### [DATA]
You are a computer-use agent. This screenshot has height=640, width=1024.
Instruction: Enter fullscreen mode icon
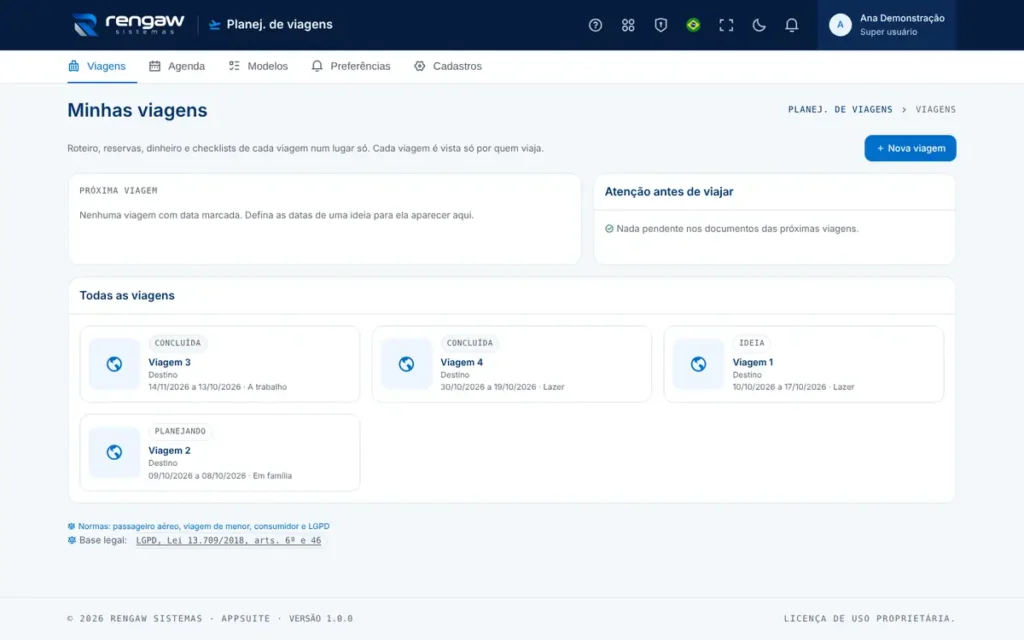coord(726,25)
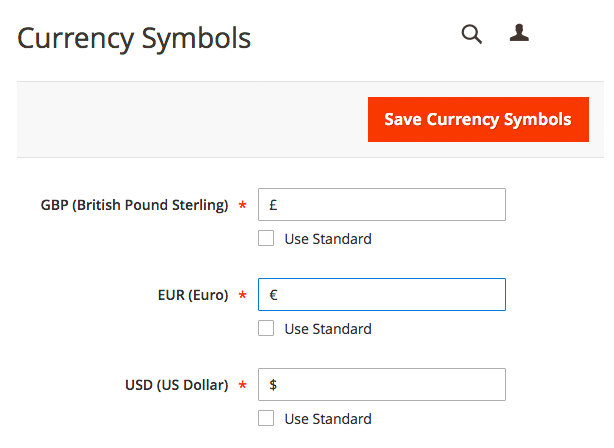Click the Use Standard text under GBP
The width and height of the screenshot is (614, 448).
click(328, 239)
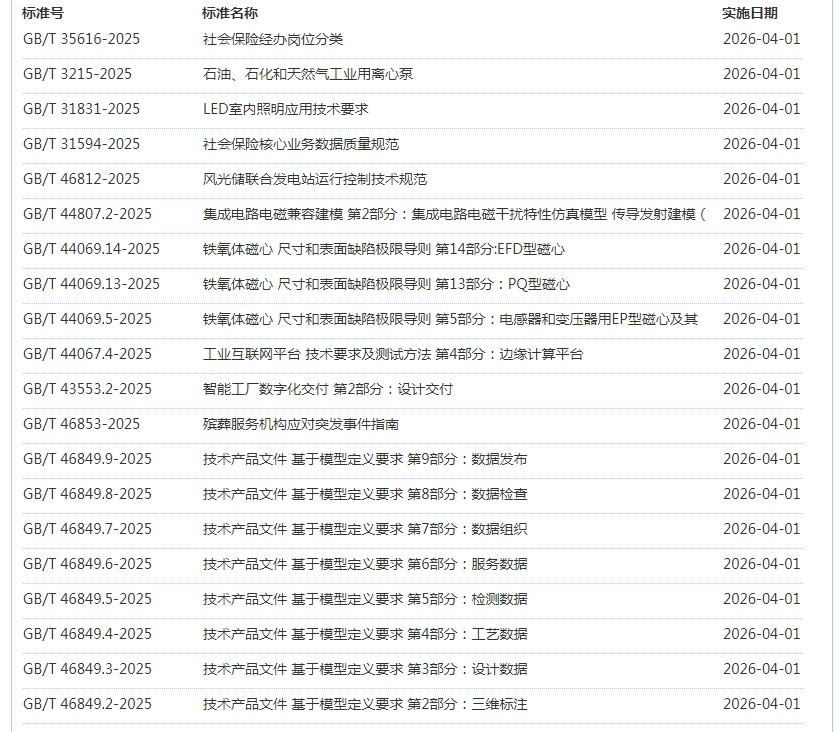Click the 标准名称 column header

pyautogui.click(x=229, y=13)
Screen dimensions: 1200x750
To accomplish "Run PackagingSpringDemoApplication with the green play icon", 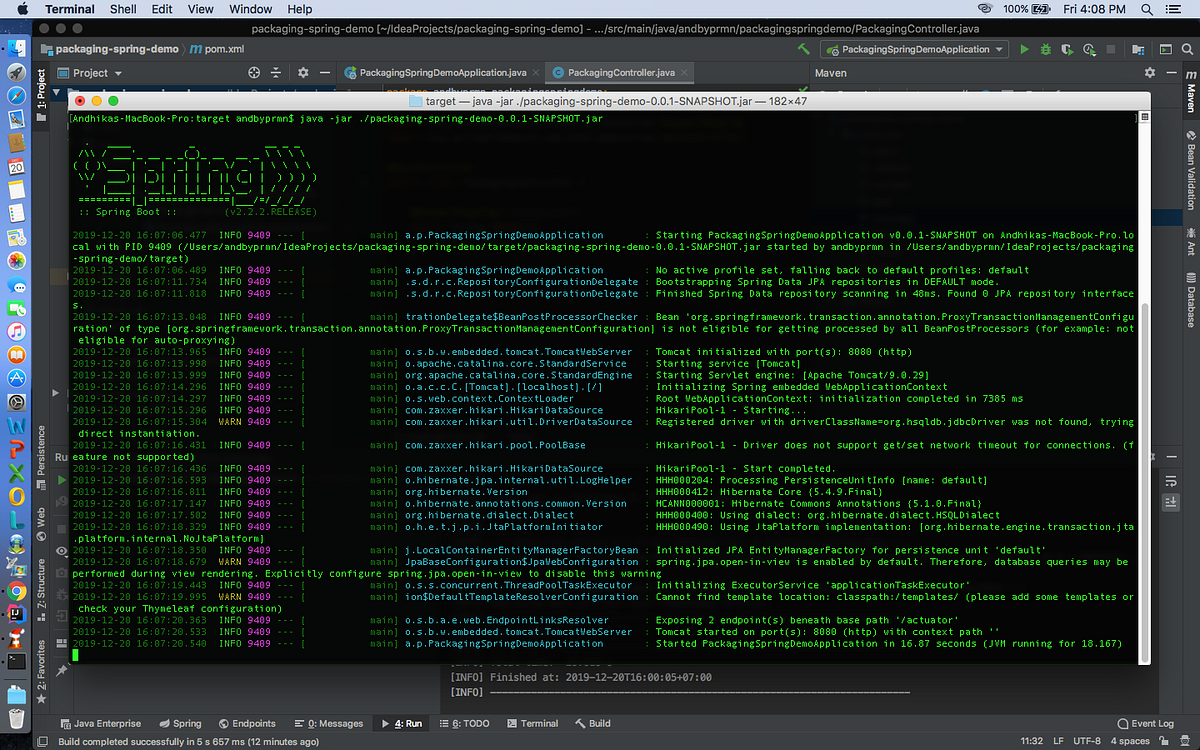I will point(1024,48).
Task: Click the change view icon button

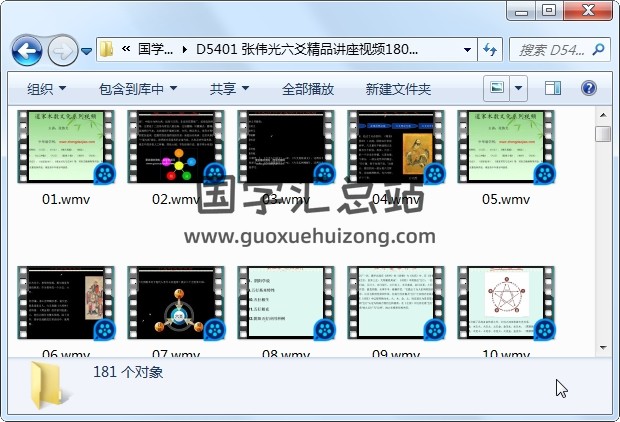Action: (x=495, y=89)
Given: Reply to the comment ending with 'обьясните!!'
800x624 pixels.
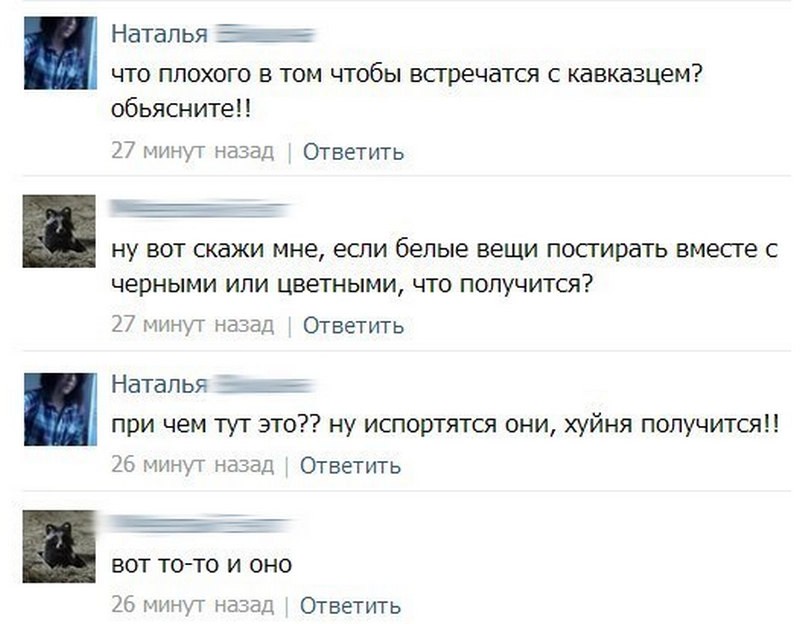Looking at the screenshot, I should click(x=353, y=152).
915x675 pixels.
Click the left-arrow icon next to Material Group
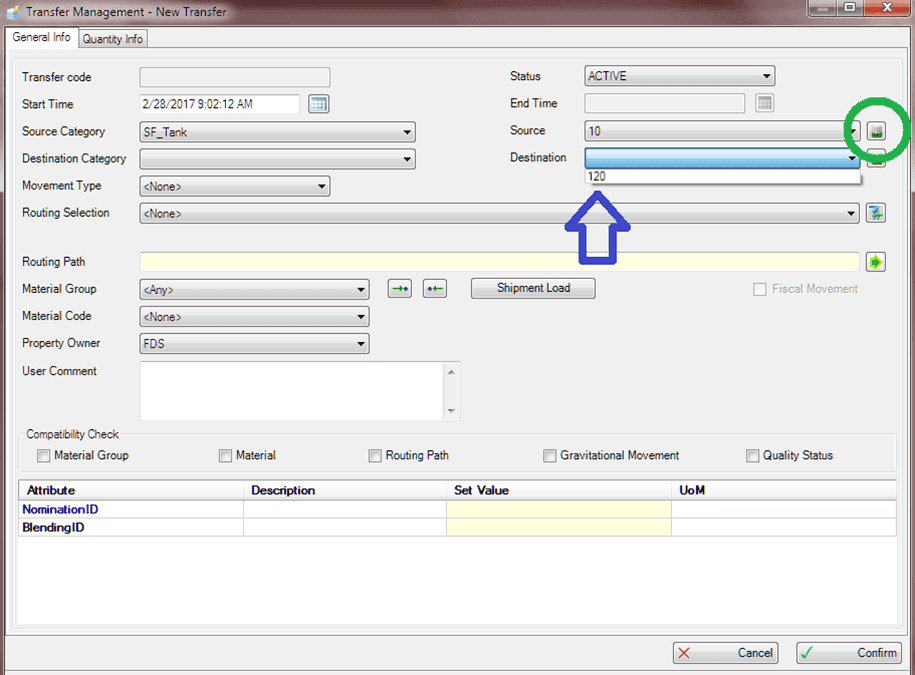click(434, 288)
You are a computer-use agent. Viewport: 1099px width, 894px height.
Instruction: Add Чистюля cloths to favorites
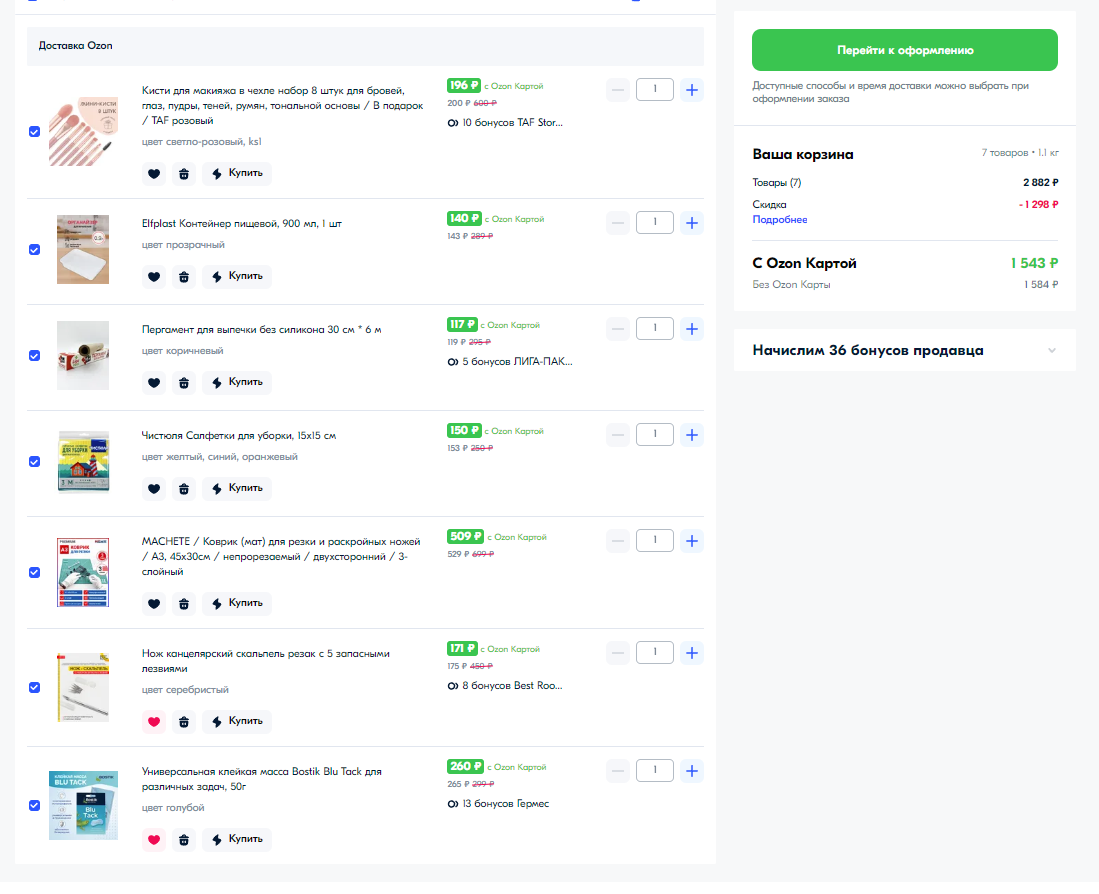[x=154, y=488]
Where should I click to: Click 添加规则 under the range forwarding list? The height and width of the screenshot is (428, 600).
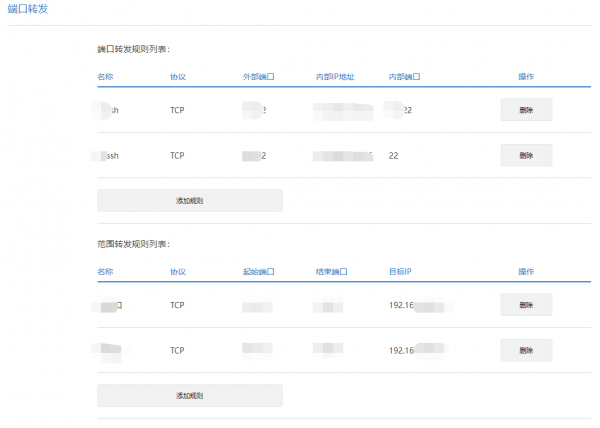click(x=190, y=395)
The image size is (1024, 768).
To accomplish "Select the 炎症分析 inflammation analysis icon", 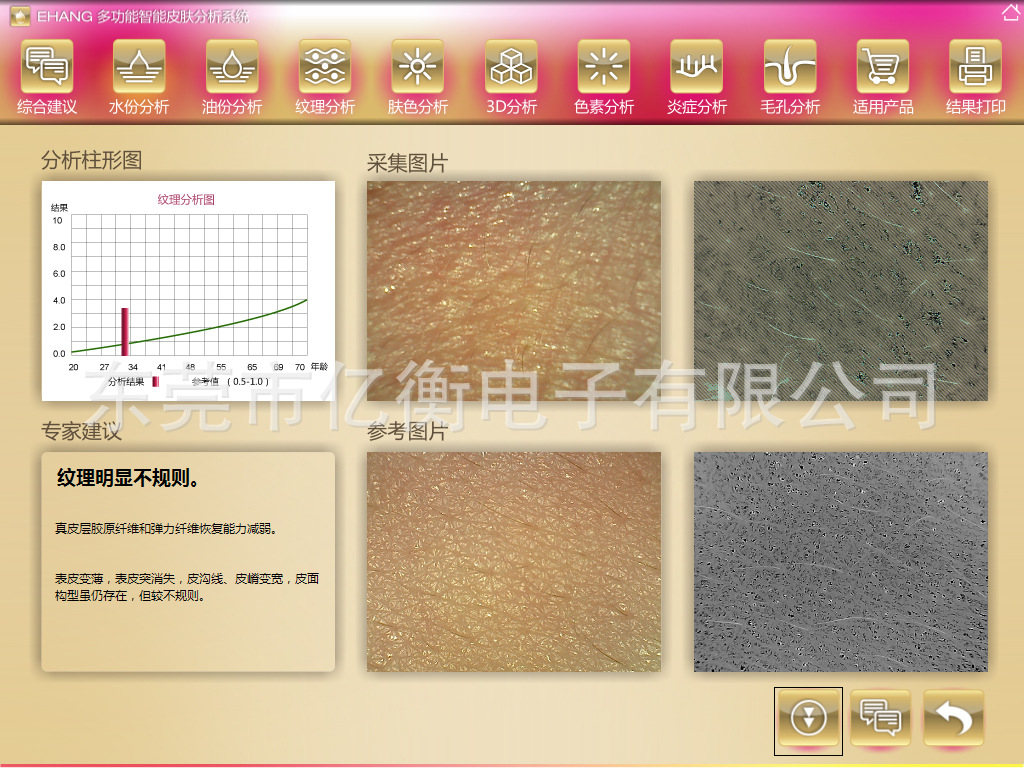I will click(697, 67).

### [WORK INSTRUCTION]
Would you copy, word for word, only the lines above from the one containing "Task: Click the change view icon button" through the one containing "The image size is (1024, 768).", both included, and please leave out the pictures?

### [OUTPUT OF THE EXERCISE]
Task: Click the change view icon button

Action: (x=495, y=89)
Given: Reply to the comment ending with 'обьясните!!'
800x624 pixels.
Looking at the screenshot, I should click(x=353, y=152).
915x675 pixels.
Click the left-arrow icon next to Material Group
click(434, 288)
You are a computer-use agent. Viewport: 1099px width, 894px height.
Instruction: Add Чистюля cloths to favorites
[x=154, y=488]
Where should I click to: Click 添加规则 under the range forwarding list? The height and width of the screenshot is (428, 600).
click(x=190, y=395)
The image size is (1024, 768).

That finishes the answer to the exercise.